Wednesday, May 26, 2010

Audition?!

Hey there! I've just come to know about an audition for a musical in Milan, Alice nel Paese delle Meraviglie (Alice in Wonderland) and I feel excited because the thought of trying to do this audition is coming into my mind! There's a negative thing, though: if I gain a part in the musical (which I think is quite impossible) I should abandon university for a year and interrupt my studies, and I don't know if it's convenient... I don't know what to do, the audition is on 21th of June!:( What do you think I should do? Help me!!!

Tuesday, May 25, 2010

Newsssss

News from the other side of me, the artistic one.
I've just uploaded some of my sketches on "Art can save us" blog, would you like to see them? Here it is a taste!
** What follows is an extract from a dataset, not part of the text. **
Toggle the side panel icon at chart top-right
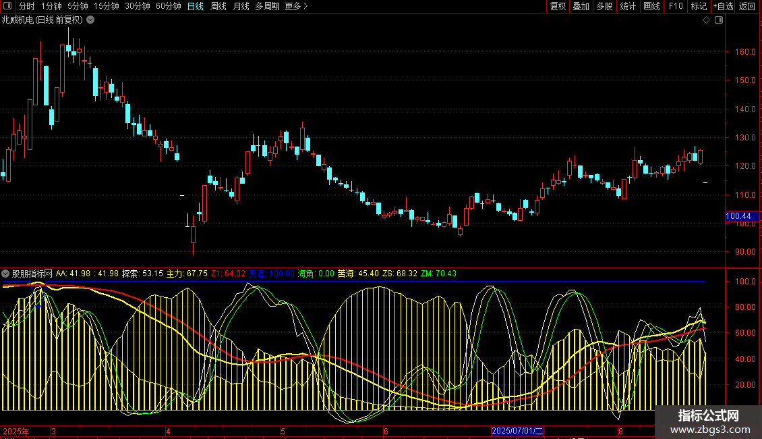click(x=718, y=20)
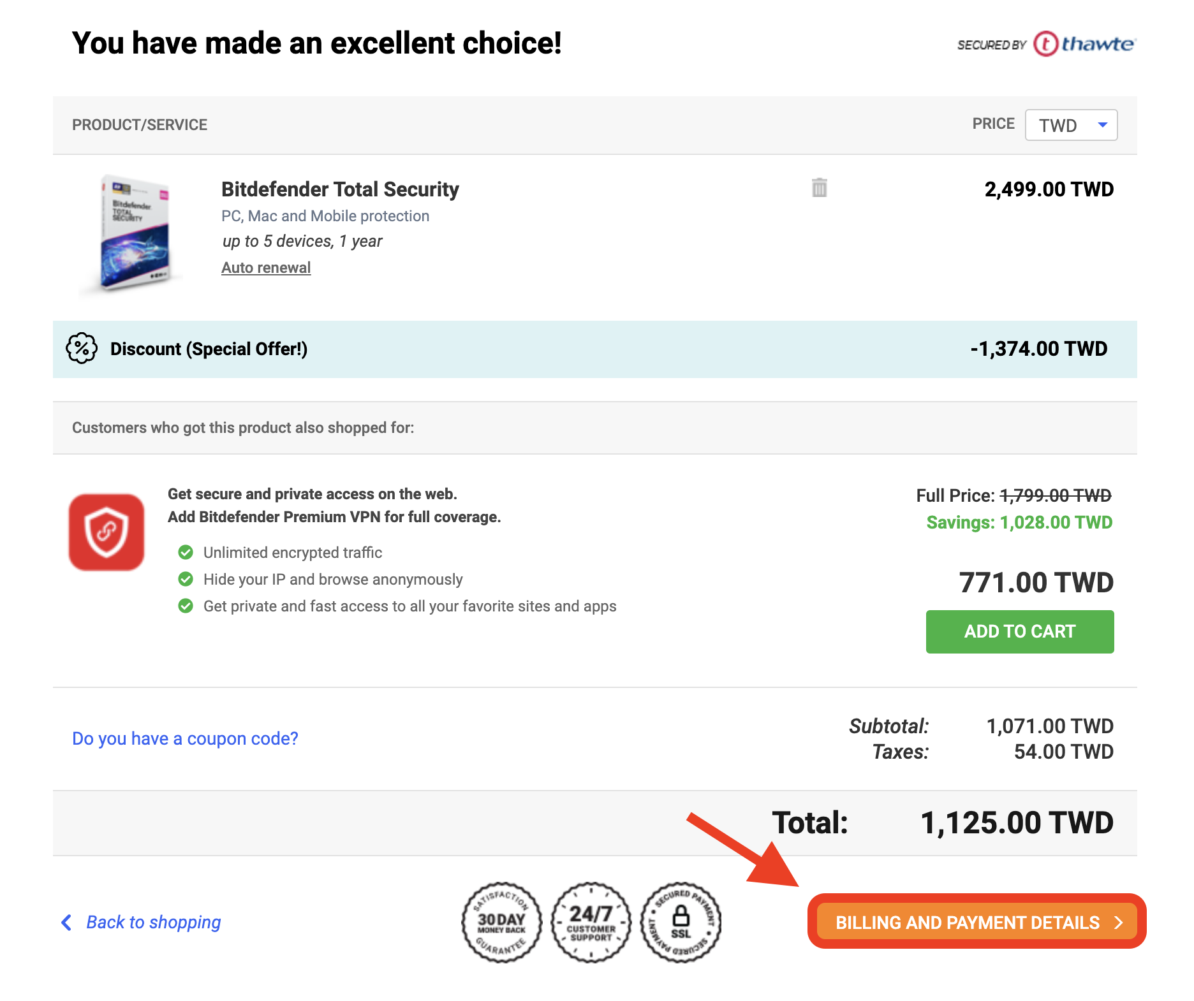The height and width of the screenshot is (1001, 1194).
Task: Open the Auto renewal link
Action: (x=266, y=268)
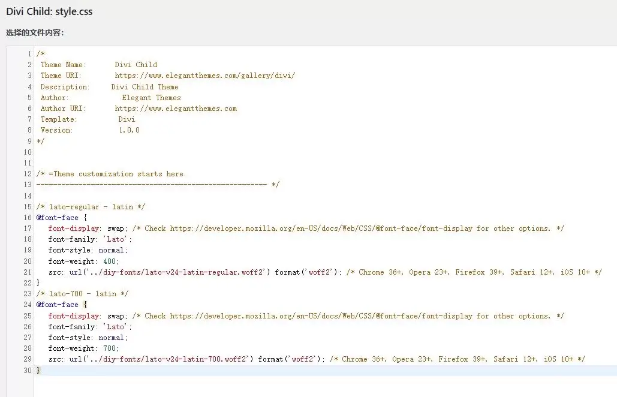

It's called "Madame". Tonight I'm gonna upload other paintings, most of them are cartoons, I hope you'll like them.
Go and see all of them: http://artcansaveus.blogspot.com/
Ps: I'm loquacious today, sorry for the several posts which I hope don't annoy you:( It's a little bit of enthusiasm!

True Blood openings

I dream that love would never die

"I Dreamed a Dream" from Les Miserables sang by Idina Menzel and Lea Michele in an episode of Glee. How moving it was... and I personally love Idina's voice, even in Rent! They truly seem to be mother and daughter!!!

Love and Music

There's only us, there's only this, forget regret or life is yours to miss! (Rent)

Never knew I could feel like this, like I've never seen the sky before, I'd want to vanish inside your kiss, every day I love you more and more... seasons may change, winter to spring, but I'll love you till the end of time. (Moulin Rouge!)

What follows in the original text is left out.